FPD Level 1 Trigger
The way the FPD L1 trigger
works is shown in fig. 1. The idea is that
every equation take as a reference the pixel of the detector 1 (consisting
of six planes of fibers, U1,V1,X1 and U1P, V1P,X2P) where the particle
get through, and then make a set of possible pixels where the same particles
can strike in the detector 2. For example if one particle hits the pixel
number 5 in detector 1 it can hit a variety of pixels in the detector 2
(one per each energy), for example pixels #3,6,9,10 ... and any other pixels
physically allowed (in accordance with the possible beam trajectory ).

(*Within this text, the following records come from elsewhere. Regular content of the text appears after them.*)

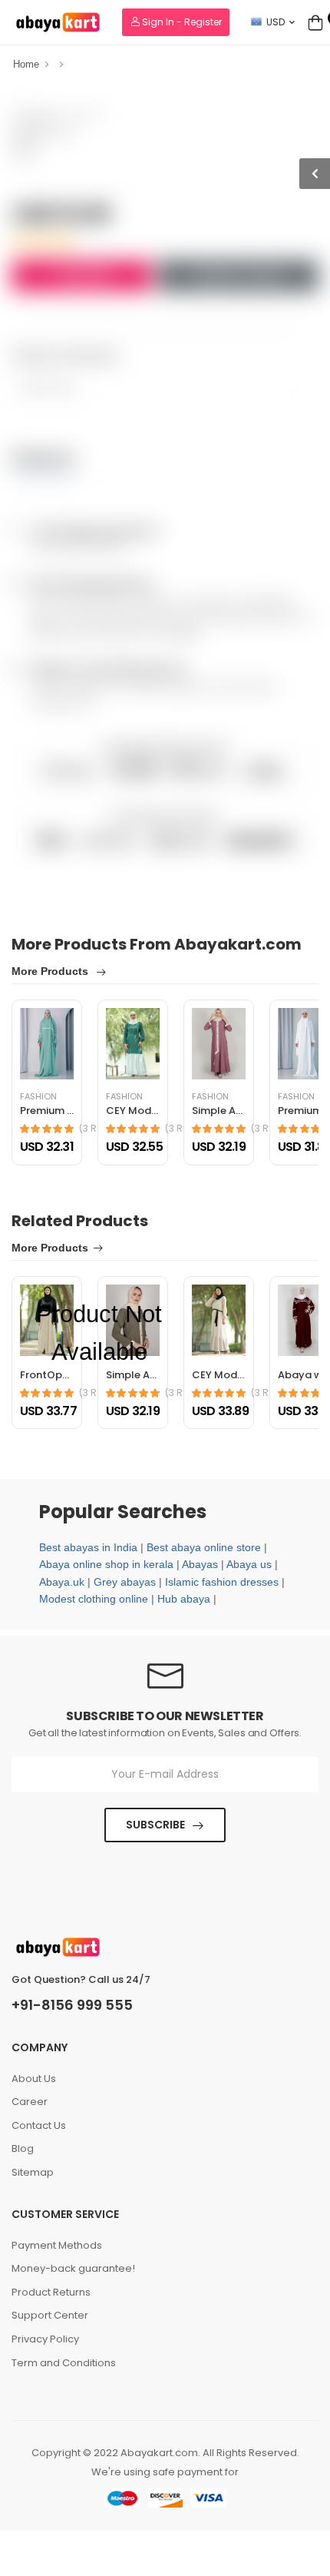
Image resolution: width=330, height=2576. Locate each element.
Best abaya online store (204, 1547)
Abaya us (249, 1564)
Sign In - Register (181, 21)
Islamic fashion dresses (222, 1582)
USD (275, 21)
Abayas (200, 1564)
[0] (315, 22)
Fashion (210, 1096)
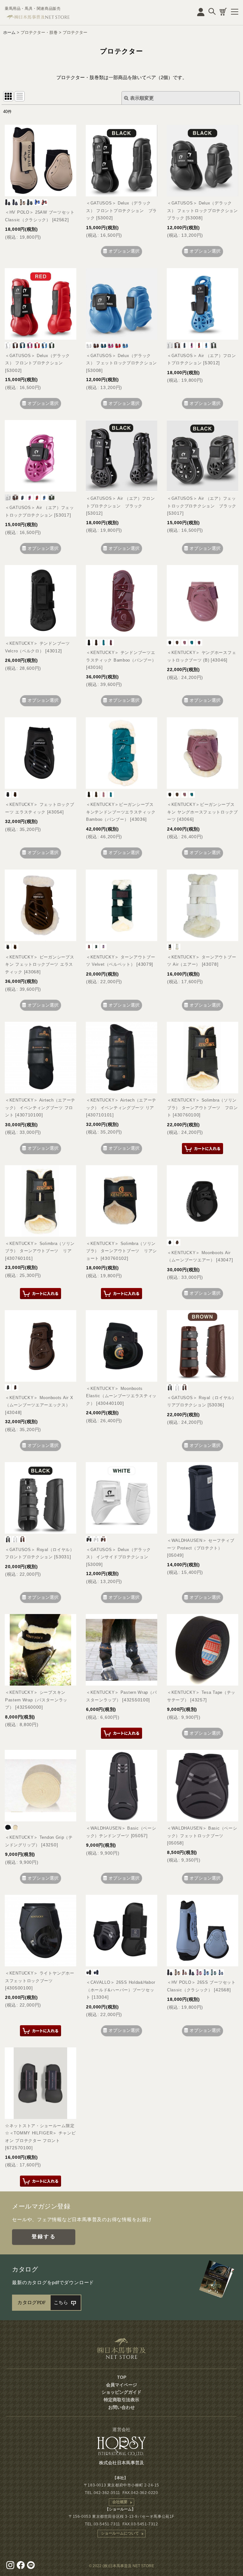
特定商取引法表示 (121, 2399)
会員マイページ (121, 2384)
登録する (44, 2236)
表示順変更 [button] (142, 98)
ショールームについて (120, 2533)
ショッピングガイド (121, 2392)
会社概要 (120, 2502)
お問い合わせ (121, 2407)
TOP (121, 2377)
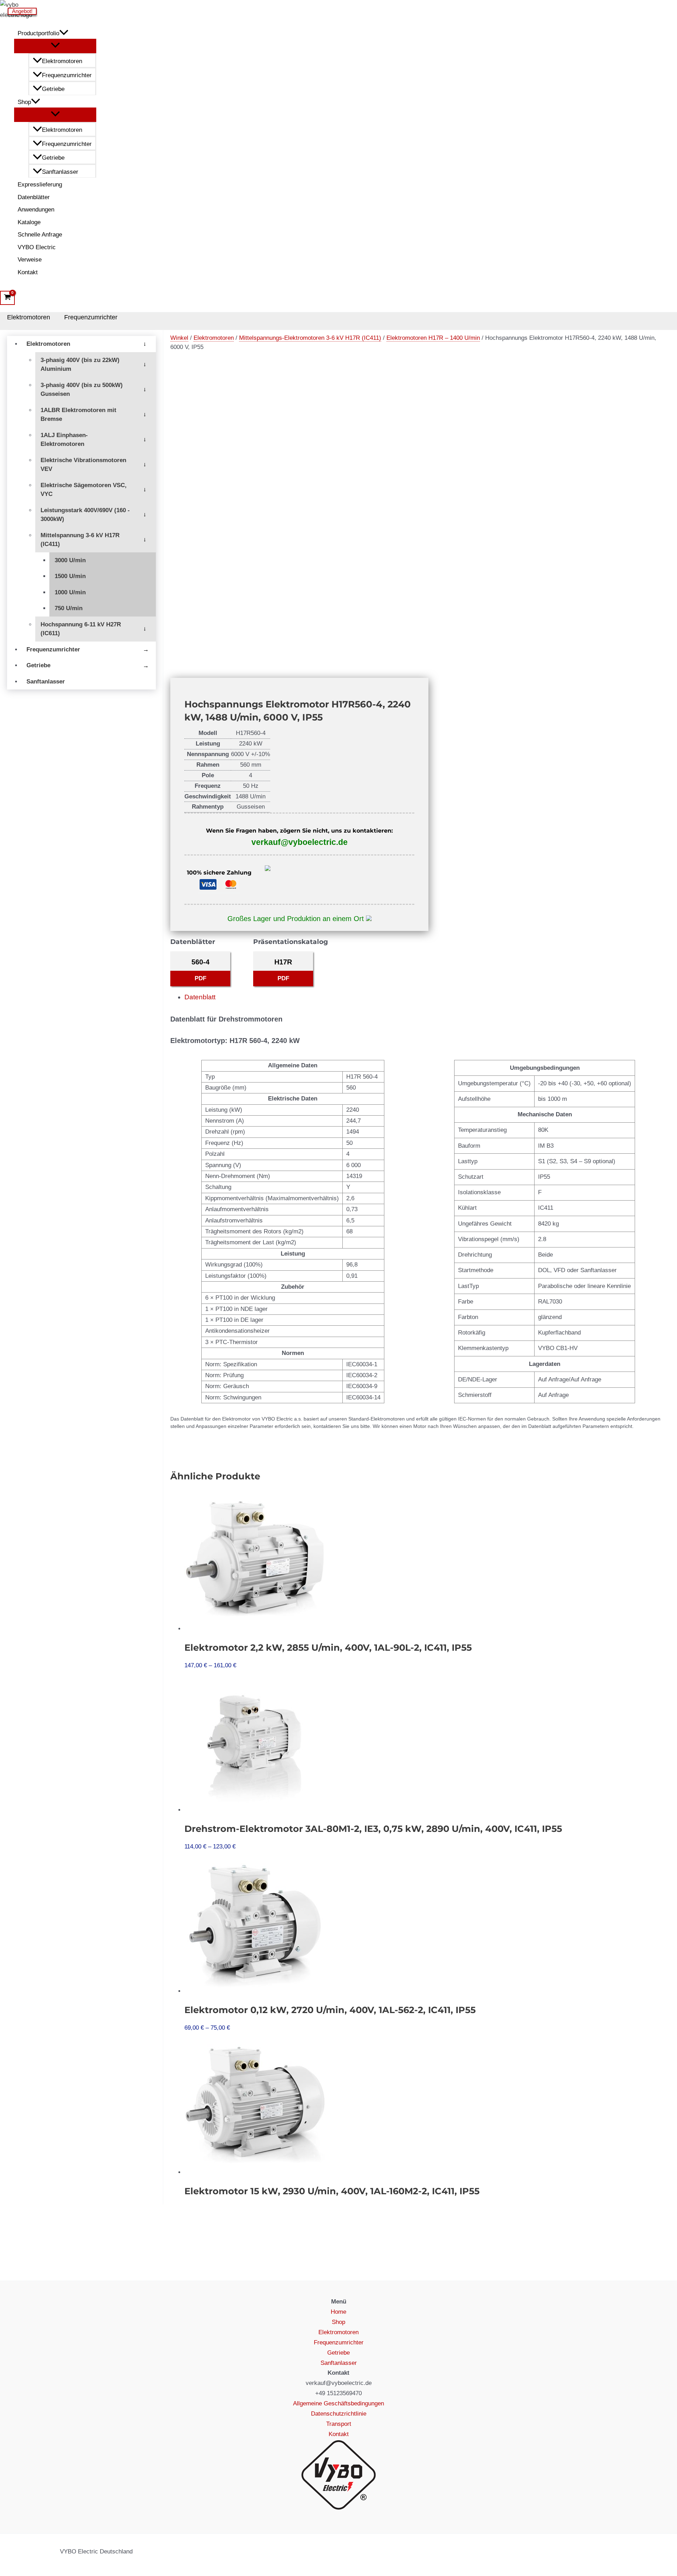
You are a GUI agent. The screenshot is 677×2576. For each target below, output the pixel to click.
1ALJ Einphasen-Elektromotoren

So now we will have equations of the type:
PIXEL 1 AND (SUM OF ALLOWED
PIXELS IN DETECTOR 2 RELATED TO PIXEL 1 IN DETECTOR 1) OR
PIXEL 2 AND (SUM OF ALLOWED
PIXELS IN DETECTOR 2 RELATED TO PIXEL 2 IN DETECTOR 1) OR
.
.
As many as pixels exist
in detector 1
Note that now we have to leave behind the idea that every equation represents a trajectory, what every equation is doing now is searching if there were a hit in that combination or the other combination of pixels with the final answer of yes or no (we leave it for the tracking at L3 because we are not concerning about the reconstruction now).

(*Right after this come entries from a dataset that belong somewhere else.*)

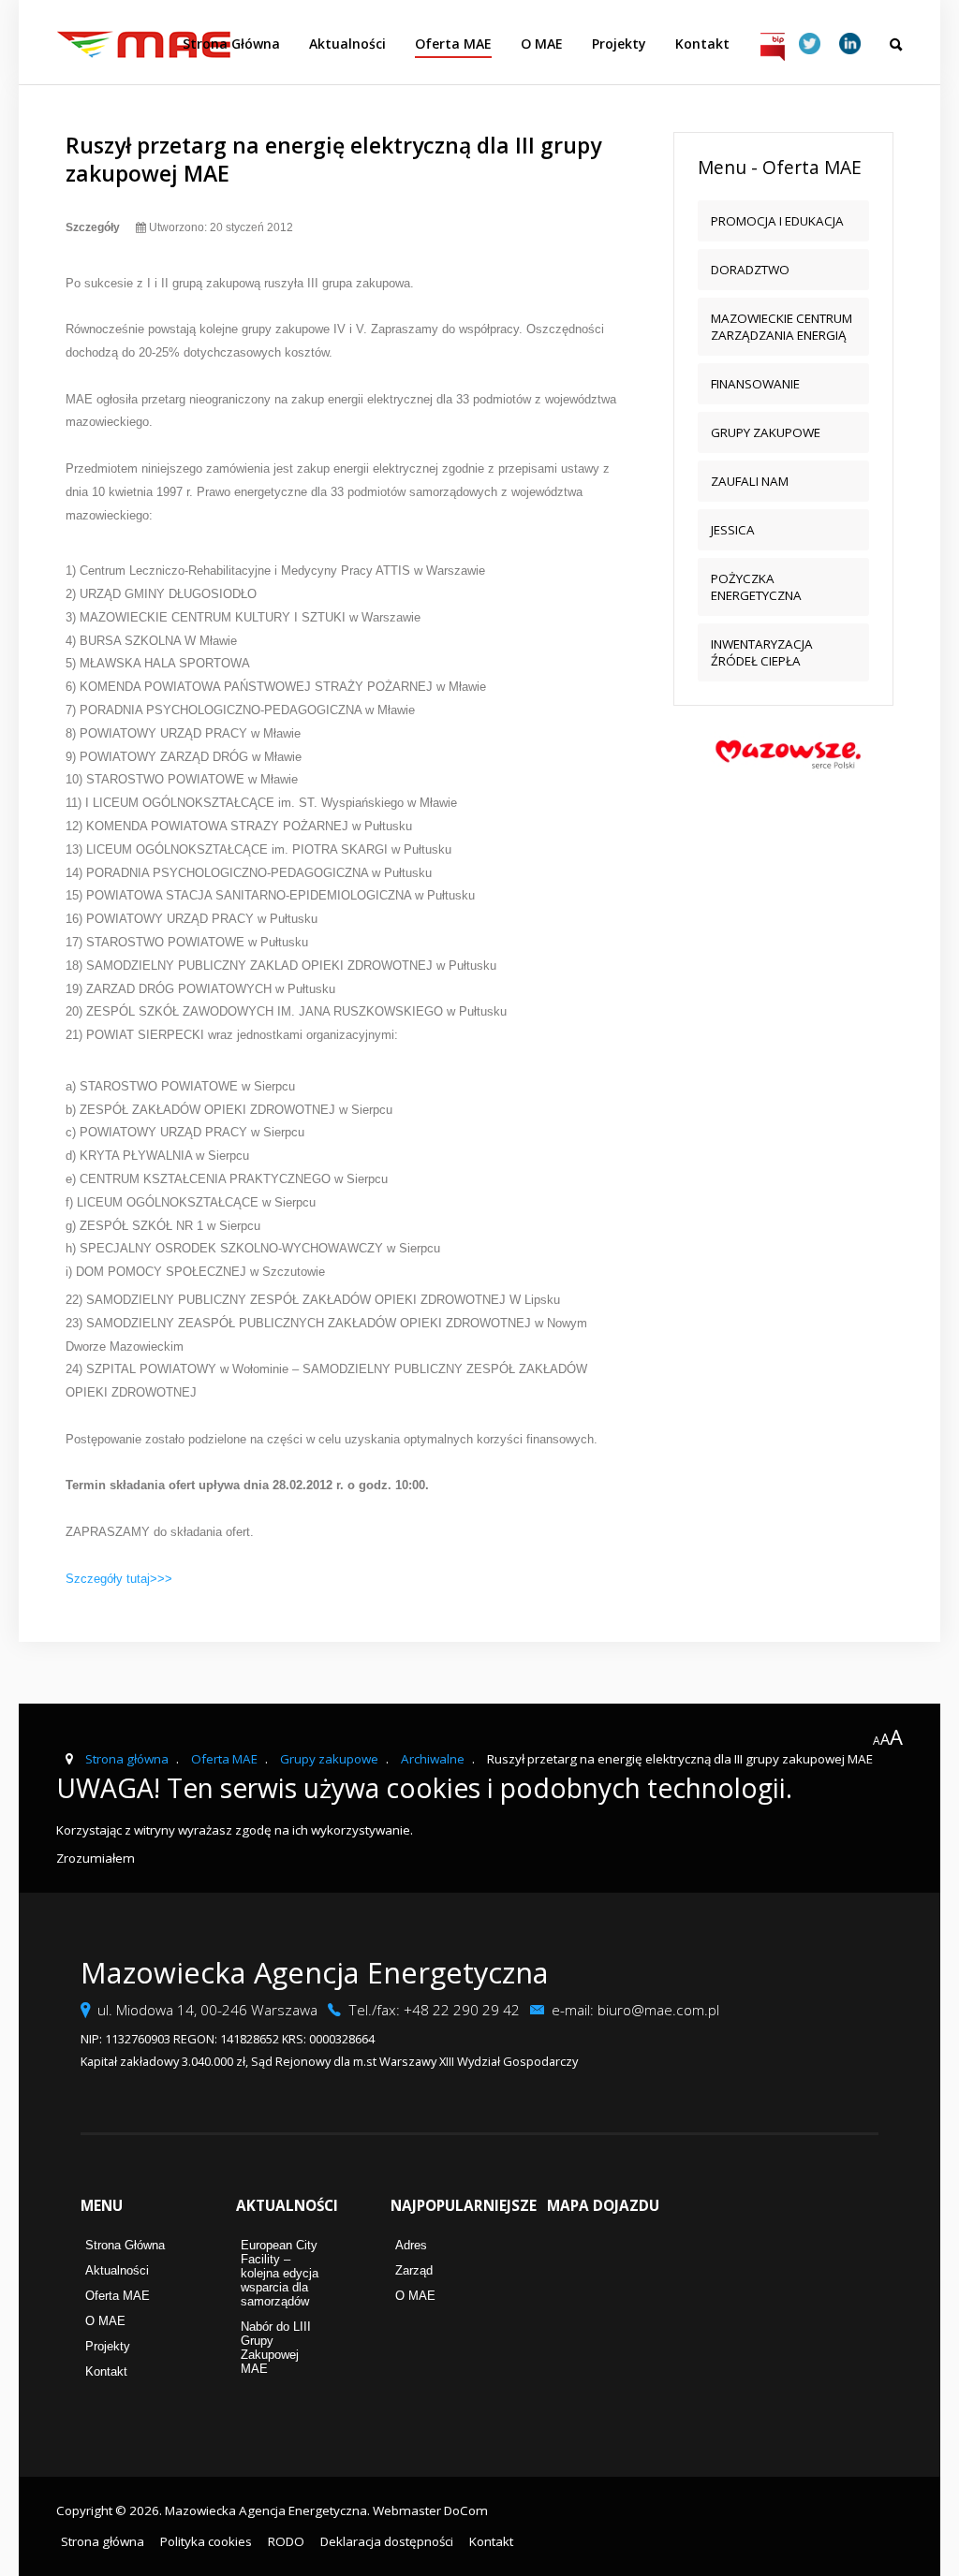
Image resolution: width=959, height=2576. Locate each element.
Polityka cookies (206, 2541)
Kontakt (702, 43)
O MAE (542, 43)
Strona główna (102, 2541)
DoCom (466, 2510)
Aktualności (347, 43)
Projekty (619, 43)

In order to reduce the number of LUTs (Logical Unit Table) used by the Virtex chip, we will use only two planes of the six available in detector 2. In detector 1 we will use the full information, so the efficiency there will be the best possible.
In case of multiple interactions
we have the problem that the Virtex chip cannot distinguish between one
pixel or another (in both detectors).
For detector 1 we will have the problem only if both particles strikes in the same X and XPRIME fibers used as a confirmation in the same plane, ie both particles must strike X1 (or X1P) for the first plane and the same X2 (or X2P) in the second plane. These possibilities are very rare but we should be aware that can exists.

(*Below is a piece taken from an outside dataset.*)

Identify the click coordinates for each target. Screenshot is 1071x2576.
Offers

For detector 2 things are different because we don't use the X fibers
needed for confirmation. This make the situation more complicated because
for example if we have two hits going through detector 1 and 2 hitting
the following fibers:
PIXEL 1 AND (U2(2) AND V2(4))
PIXEL 1 AND (U2(1) AND V2(5))
when the signals arrive to the chip, this can make these coincidences plus the following ones:
PIXEL 1 AND (U2(2) AND V2(4))
PIXEL 1 AND (U2(1) AND V2(5))
so now we'll have two times the original ones.
One way to solve that would be to have all the planes enables in the second detector but in that case we fall in the problem of space available in the chip.
This is a issue that we have to think better, any ways the plan now
is try to solve first the situation for singles hits and then turn
our attention to this problem.